4. Functional Magnetic Resonance Spectroscopy (fMRS)
Functional Magnetic Resonance Spectroscopy (fMRS) measures the levels of specific chemicals present during specific brain activity. This involves the same equipment as used in an fMRI, but the computer can precisely pinpoint both the area of the brain and the specific chemicals (chemical shift) involved in an activity. This method has been used to study language functions by studying lactate, for example, a chemical involved in language tasks.
Pictures: FMRIB Centre, Oxford U
5. Diffusion Tensor Imaging (DTI)
Diffusion Tensor Imaging (DTI) measures the diffusion of water molecules across white matter brain pathways. It is the newest development in neuro-imaging and provides detailed information of how brain regions are organized and communicate.
Conclusion
We are beginning to see brain activity, which enables us to better understand how our brain works. This knowledge is perhaps too new to be prescriptive, but it does have a place at the table to dramatically inform our pedagogical decisions and instructional practices. We need to know which ingredients will contribute to successful instructional interventions and how to deliver and space learning intervals to maximize neural plasticity. Scientists realize that separating emotion, motivation, and even sensory and pleasure networks from learning and memory is virtually impossible. We need to learn new ways to maximize attention and positive emotions to affect engagement, learning, and memory. The science of reading and learning is transforming our understanding and responsibilities as educators.

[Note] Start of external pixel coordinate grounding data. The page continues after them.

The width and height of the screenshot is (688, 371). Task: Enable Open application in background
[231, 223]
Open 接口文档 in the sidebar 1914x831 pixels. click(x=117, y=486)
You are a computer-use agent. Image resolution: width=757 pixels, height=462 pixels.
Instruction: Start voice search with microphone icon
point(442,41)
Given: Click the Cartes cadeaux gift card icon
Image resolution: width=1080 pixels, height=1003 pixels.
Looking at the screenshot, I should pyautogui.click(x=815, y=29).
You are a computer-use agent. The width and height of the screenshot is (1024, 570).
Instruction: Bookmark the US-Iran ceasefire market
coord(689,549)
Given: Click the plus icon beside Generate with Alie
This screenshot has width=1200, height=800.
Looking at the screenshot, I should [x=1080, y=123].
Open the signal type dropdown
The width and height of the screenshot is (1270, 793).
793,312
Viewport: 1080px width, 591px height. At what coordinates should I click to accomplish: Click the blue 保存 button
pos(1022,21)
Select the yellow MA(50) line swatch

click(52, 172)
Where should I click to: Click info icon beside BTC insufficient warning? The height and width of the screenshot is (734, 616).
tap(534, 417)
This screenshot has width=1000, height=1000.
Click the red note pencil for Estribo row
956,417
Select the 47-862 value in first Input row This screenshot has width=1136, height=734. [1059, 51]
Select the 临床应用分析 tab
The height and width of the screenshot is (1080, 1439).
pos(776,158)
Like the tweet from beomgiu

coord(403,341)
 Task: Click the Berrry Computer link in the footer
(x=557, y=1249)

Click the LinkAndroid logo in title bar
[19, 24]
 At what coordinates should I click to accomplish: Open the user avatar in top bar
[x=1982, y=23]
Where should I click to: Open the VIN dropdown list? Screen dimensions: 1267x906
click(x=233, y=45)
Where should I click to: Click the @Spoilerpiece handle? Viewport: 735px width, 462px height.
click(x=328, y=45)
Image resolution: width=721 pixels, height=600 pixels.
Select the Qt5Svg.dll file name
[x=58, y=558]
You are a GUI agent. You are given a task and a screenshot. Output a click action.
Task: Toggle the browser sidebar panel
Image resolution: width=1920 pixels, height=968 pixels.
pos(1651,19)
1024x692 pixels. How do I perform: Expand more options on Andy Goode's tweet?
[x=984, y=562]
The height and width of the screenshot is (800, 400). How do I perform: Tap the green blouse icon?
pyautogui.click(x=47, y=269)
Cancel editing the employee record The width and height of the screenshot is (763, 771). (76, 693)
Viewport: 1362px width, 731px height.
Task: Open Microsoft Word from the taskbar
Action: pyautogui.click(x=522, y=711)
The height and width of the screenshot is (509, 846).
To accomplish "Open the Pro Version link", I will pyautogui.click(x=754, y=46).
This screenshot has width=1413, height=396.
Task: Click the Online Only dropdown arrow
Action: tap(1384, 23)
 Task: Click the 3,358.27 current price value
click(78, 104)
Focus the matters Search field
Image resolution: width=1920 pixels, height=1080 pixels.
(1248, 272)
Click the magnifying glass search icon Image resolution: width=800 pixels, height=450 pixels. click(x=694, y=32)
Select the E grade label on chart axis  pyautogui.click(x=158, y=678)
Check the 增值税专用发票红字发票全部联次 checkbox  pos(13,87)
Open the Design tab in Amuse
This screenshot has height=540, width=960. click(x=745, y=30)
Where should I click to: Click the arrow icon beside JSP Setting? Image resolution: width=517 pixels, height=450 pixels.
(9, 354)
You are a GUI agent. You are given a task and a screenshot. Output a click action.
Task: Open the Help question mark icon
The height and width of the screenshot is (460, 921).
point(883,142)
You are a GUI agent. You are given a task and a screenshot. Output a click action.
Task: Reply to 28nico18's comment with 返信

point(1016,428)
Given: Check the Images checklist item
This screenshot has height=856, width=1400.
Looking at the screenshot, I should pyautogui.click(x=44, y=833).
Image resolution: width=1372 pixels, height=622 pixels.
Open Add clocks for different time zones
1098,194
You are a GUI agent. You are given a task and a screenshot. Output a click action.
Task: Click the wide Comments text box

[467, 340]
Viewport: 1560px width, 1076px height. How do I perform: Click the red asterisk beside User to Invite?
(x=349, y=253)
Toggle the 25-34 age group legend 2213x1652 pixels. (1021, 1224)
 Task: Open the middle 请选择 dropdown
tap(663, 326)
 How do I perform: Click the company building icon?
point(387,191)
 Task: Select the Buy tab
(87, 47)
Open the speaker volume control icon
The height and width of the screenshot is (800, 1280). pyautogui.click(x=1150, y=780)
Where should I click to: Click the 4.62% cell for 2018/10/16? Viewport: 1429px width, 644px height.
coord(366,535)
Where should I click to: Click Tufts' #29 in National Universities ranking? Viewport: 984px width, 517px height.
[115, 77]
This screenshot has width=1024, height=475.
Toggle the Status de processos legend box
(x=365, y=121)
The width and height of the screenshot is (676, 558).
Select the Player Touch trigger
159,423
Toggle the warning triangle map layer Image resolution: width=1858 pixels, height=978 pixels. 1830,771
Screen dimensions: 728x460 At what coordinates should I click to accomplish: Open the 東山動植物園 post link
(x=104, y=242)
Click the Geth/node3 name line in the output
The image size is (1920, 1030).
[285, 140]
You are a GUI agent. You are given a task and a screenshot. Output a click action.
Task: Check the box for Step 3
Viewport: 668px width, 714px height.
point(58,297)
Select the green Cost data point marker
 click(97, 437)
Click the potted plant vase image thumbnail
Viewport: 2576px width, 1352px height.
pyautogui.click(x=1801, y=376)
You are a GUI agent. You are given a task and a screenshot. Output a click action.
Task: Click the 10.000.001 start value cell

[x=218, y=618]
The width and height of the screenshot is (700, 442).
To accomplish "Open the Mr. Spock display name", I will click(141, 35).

Again, it is my hope to be able to disseminate and share this information as I know and understand it and to collectively build a storehouse of local knowledge and conversations among educators, parents, professionals, and researchers that can be applied in real and practical ways.
References:
Jensen, Eric. Teaching with the Brain in Mind, 2nd ed., Alexandria, VA: Association for Supervision and Curriculum Development, 2005.
Medina, John. Brain Rules. Pear Press, 2008.
Sousa, David A. How the Brain Learns to Read. Corwin Press, 2005.